It seems that a slew of recent snowstorms covered everything in Philadelphia, including Nadia Malik, 22, whose body was found slumped in the front passenger seat of her Nissan Altima, partially hidden by clothing and a duffel bag.

Though there is no clear cause of death as police await autopsy and toxicology results, there is clearly reason for concern, because police and Philadelphia Parking Authority (PPA) officers piled parking tickets on Malik's windshield, apparently as the mother of two lay dead in her car.

The back story

At least two of the tickets were issued at 23rd and Market streets, just blocks from where the car eventually ended up, near 30th Street Station.

Another was issued last Tuesday at 30th Street, as Malik's body languished behind tinted windows. It was only after an anonymous call to police that someone actually looked inside the car and made the gruesome discovery.

Police said in published reports that it would have been nearly impossible to see Malik's body through the tinted windows and snow.

Not seeing the forest for the trees

Perhaps that's true, but I have seen the PPA in action, and I think the more likely explanation for their apparent inattentiveness is tunnel vision.

Experience has taught me that too many of the patronage workers who occupy the PPA's employment rolls are so focused on issuing tickets that they sometimes fail to see what's right in front of them. How do I know? I've watched them.

One day this past fall, I pulled over at 13th and Spring Garden streets in order to compose a text message. As I sat in my car with the engine running, I was certain that the PPA Enforcement Officer who was walking toward the front of my car could see me. After all, the car was running, my windows were not tinted and my light gray upholstery was in stark contrast to my dark brown skin.

I was shocked as I watched the enforcement officer walk around to the back of my car and begin writing a ticket.
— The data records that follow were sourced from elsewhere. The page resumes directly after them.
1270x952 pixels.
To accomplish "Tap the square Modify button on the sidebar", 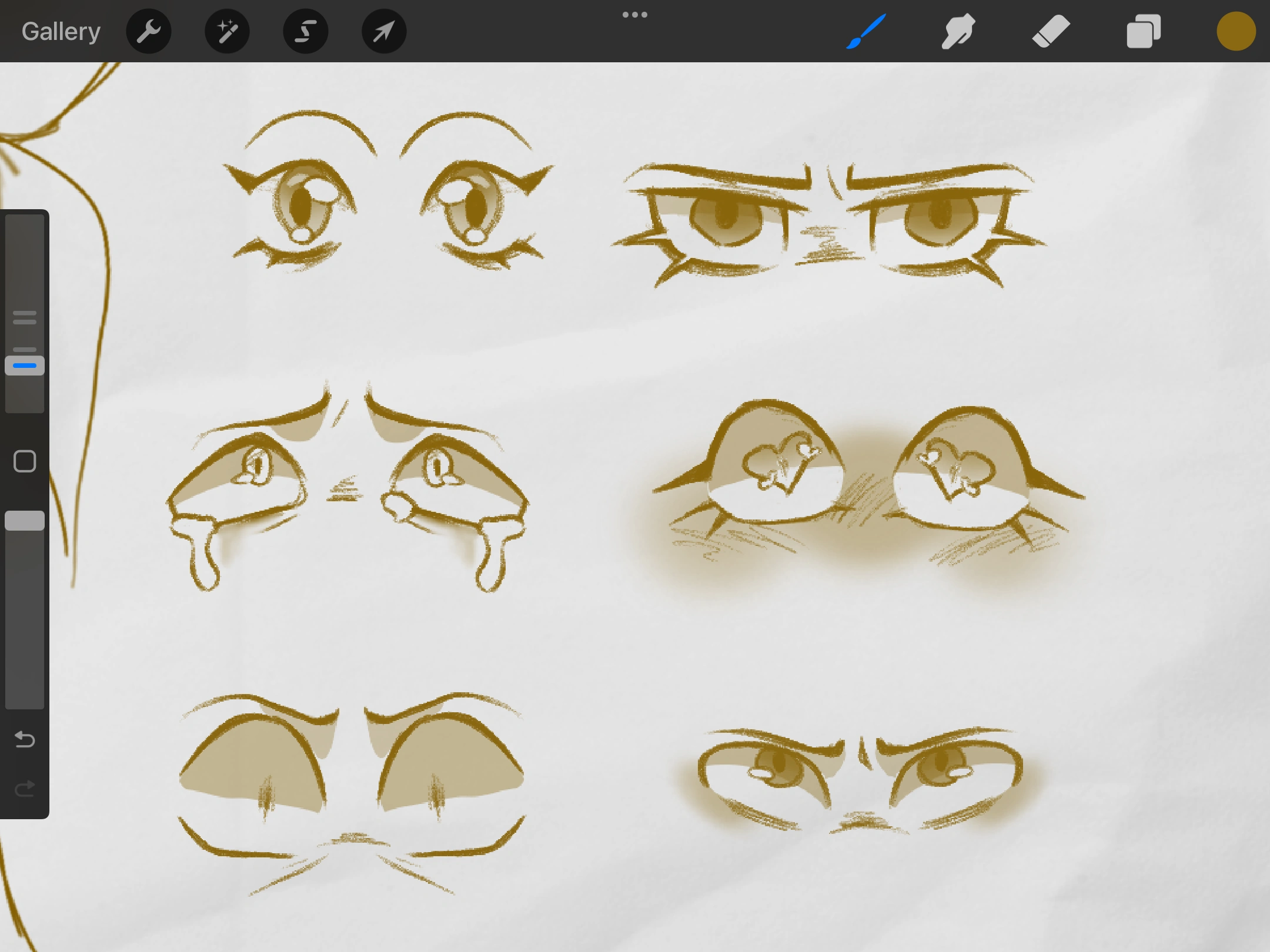I will (x=25, y=462).
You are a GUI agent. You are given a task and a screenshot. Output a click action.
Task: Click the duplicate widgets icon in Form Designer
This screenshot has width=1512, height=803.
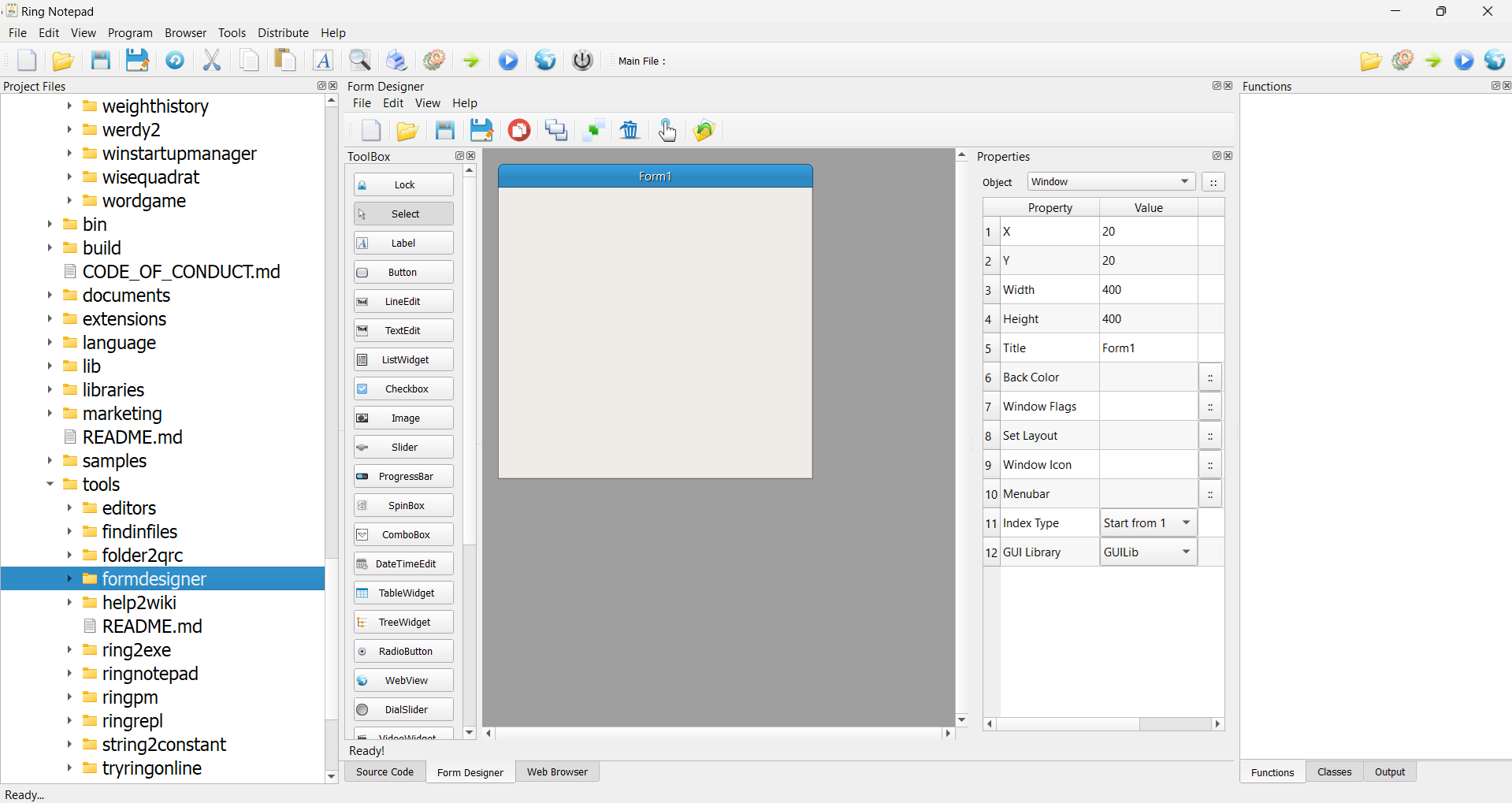pyautogui.click(x=555, y=130)
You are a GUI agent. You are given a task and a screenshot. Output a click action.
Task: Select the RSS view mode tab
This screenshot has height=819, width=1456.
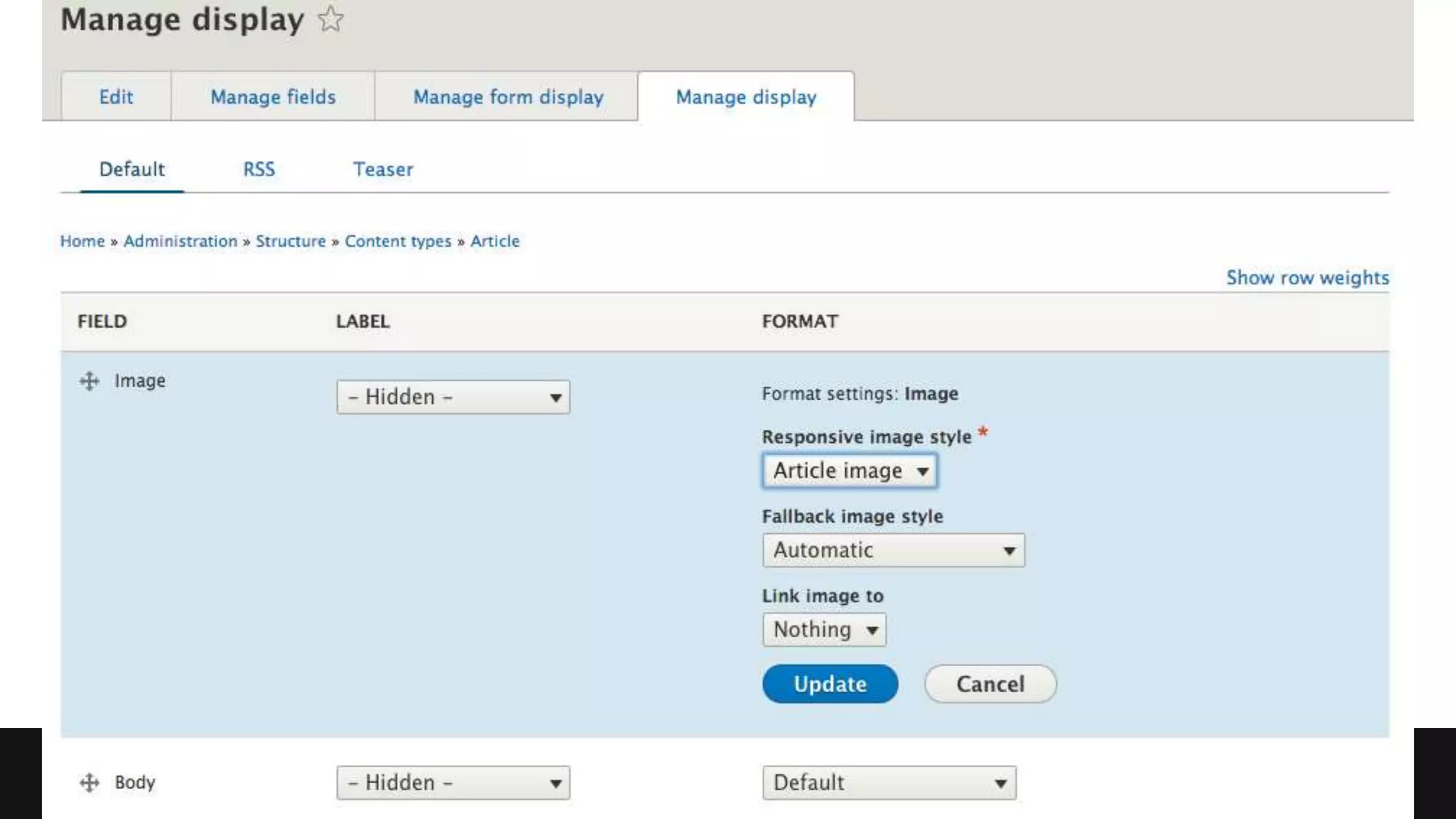point(259,169)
I got out, asked him what he was doing. He got indignant, claiming that he couldn't see me.

After a heated exchange, he eventually deleted the ticket, but I am convinced that he saw me in the car and was determined to write the ticket in spite of that.
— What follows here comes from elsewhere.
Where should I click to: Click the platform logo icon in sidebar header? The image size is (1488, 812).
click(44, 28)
My wife had a similar experience.

She pulled over to wait for my daughter to get out of school on the 1800 block of Spring Garden St., and even as my wife sat in the car, a PPA Enforcement Officer began writing her a ticket.
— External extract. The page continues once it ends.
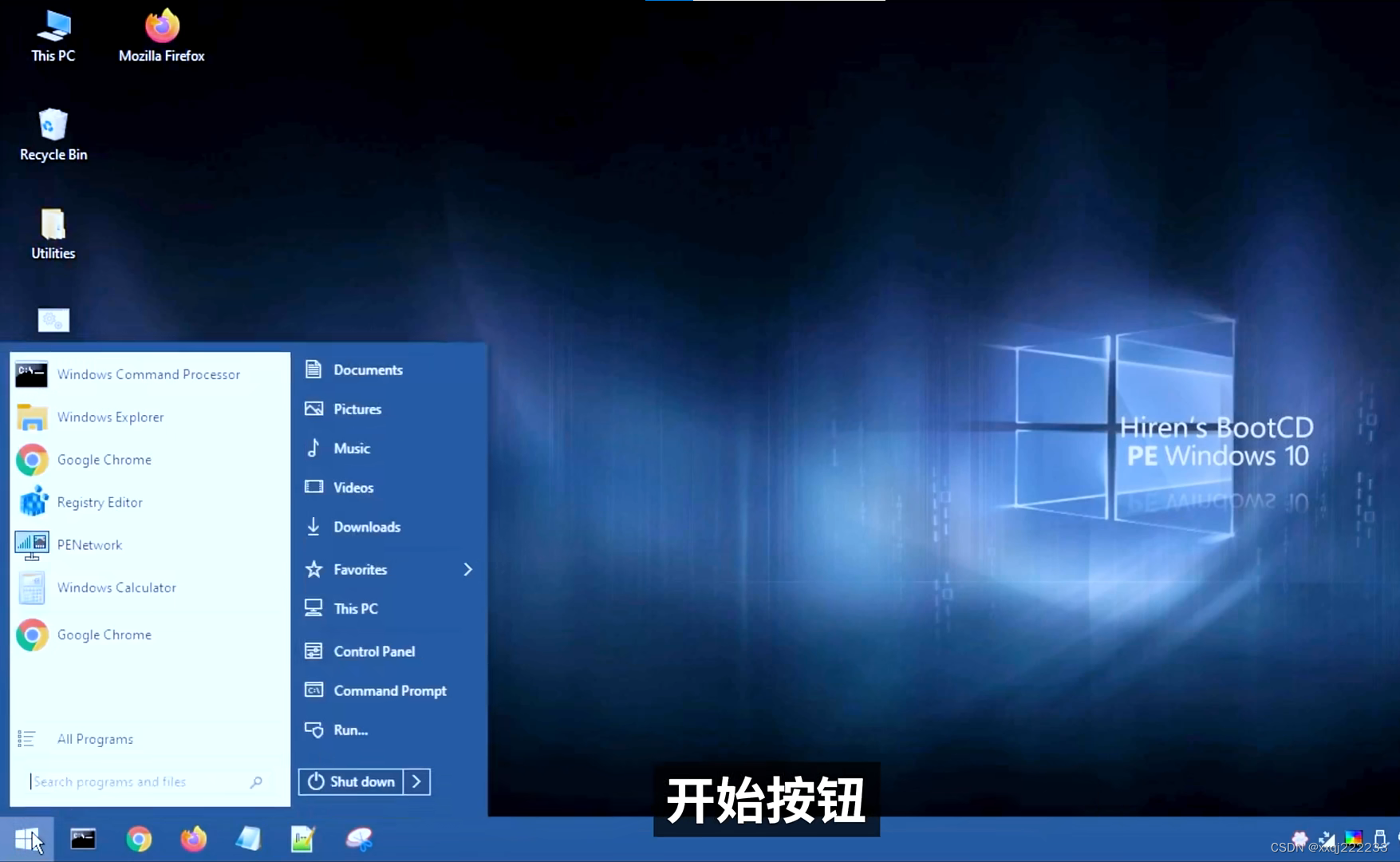Screen dimensions: 1400x862
Task: Click All Programs in the Start menu
Action: pos(94,738)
When my wife moved the car and came back around the enforcement officer said my wife could simply tell the judge that she was in the car, and the ticket would be deleted. My wife did as the officer told her, and she had to pay the ticket anyway.

Inattention turns deadly?

Perhaps there are those who would label the incidents my wife and I experienced as minor annoyances. But when I heard about the discovery of Nadia Malik's body in a ticketed car, those incidents were the first thing that came to mind.

While some PPA employees carry out their jobs with courtesy and attentiveness, too many perform their duties with a mindset that places the issuance of parking tickets before the exercise of common sense.

If PPA Enforcement Officers could claim not to notice drivers inside running cars, then PPA Enforcement Officers could ignore a woman who appeared to be sleeping, or worse, inside a car that had been illegally parked for days.

If that is determined to be the case with Malik, someone should be held accountable, because while the PPA's duties include developing off-street parking, regulating on-street parking and providing airport parking, PPA employees have other duties, as well.

They have a duty to pay attention.

They have an obligation to care.

They have a responsibility to treat cars and their drivers with a modicum of common decency.

Nadia Malik deserved at least that much. The rest of us deserve it, as well.